Bilime ve onun ürettiği bilgiyi pratik alanda kullanan mühendislik disiplinlerine biraz uzak duruyoruz. Tabi bu “uzak duruş” un; bir mevki sahibine şirin ve pozitif görünmekten, doymak bilmeyen bir rant açlığını tatmin etmeye, belki de her şeyi biliyormuş gibi görünmeye olan düşkünlüğümüze kadar çeşitli tezahürleri var. Kısacası herkesin; aklın, bilimin ve mühendisliğin işaret ettiği gerçekleri görmemek ve ifade etmemek için kendine göre makul sebepleri ve kısa vadeli çıkarları var. Elbette bu sebepler üzerinde uzun uzadıya düşünmek gerekir, fakat yıllar önce değerli bir hocamızın biraz serzenişte bulunarak söylediği sözler olup bitenleri kısaca açıklıyor:

"Çocuklar fiziğin ve mühendisliğin kanunlarını tersine çevirecek tek şey ekonominin kanunlarıdır." 
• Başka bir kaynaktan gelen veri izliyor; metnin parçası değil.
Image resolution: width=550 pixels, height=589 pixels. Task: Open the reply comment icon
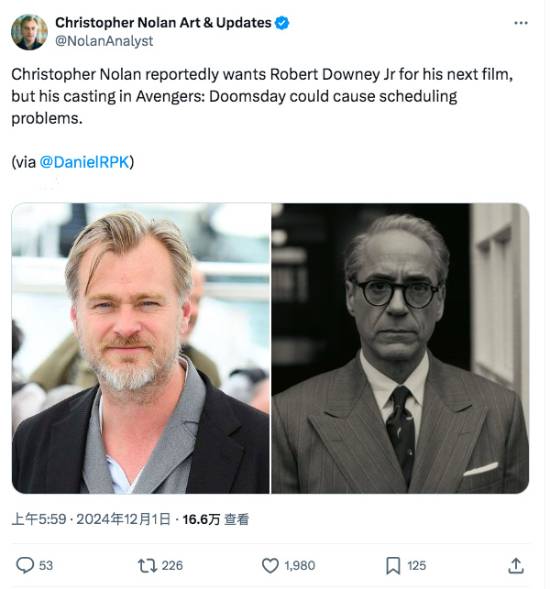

Bu sözleri söyleyen hocamız elbette doğrusunun bu olmadığını düşünüyordu. Doğrusu aradan geçen yıllara rağmen hocamız hala haklı görünüyor. Fakat her şeye rağmen, inanıyorum ki bu hesap da tüm yanlış hesaplar gibi geri dönecektir. Birkaç formül, algoritma ve hesap cetveline sıkıştırılmış mühendislik mesleğini icra eden meslektaşlarımız; ayrıca sahip olmaları gereken dil, mantık, etik, felsefe, tasarım gibi kavramları yeniden ve gerçekten keşfederek hem ülkemiz hem de insanlık için daha yüksek ve sürdürülebilir bir refahın öncülüğünü yapacaktır. 

Bu yaklaşımı toplumun tüm kesimleri ve ekonominin tüm aktörleri anlamadığı takdirde;  insanlarımız huzur ve güvenle kullanmaları gereken yapılarda ve araçlarda, mühendislerimiz ise hapsedildikleri bu dar teknik alanda boğulacaktır. Nihayet, ekonomimiz de bu kısa vadeli çerçeve içerisinde yıllardır olduğu gibi yerinde sayacak ve hiçbirimiz için refah üretmeyecektir.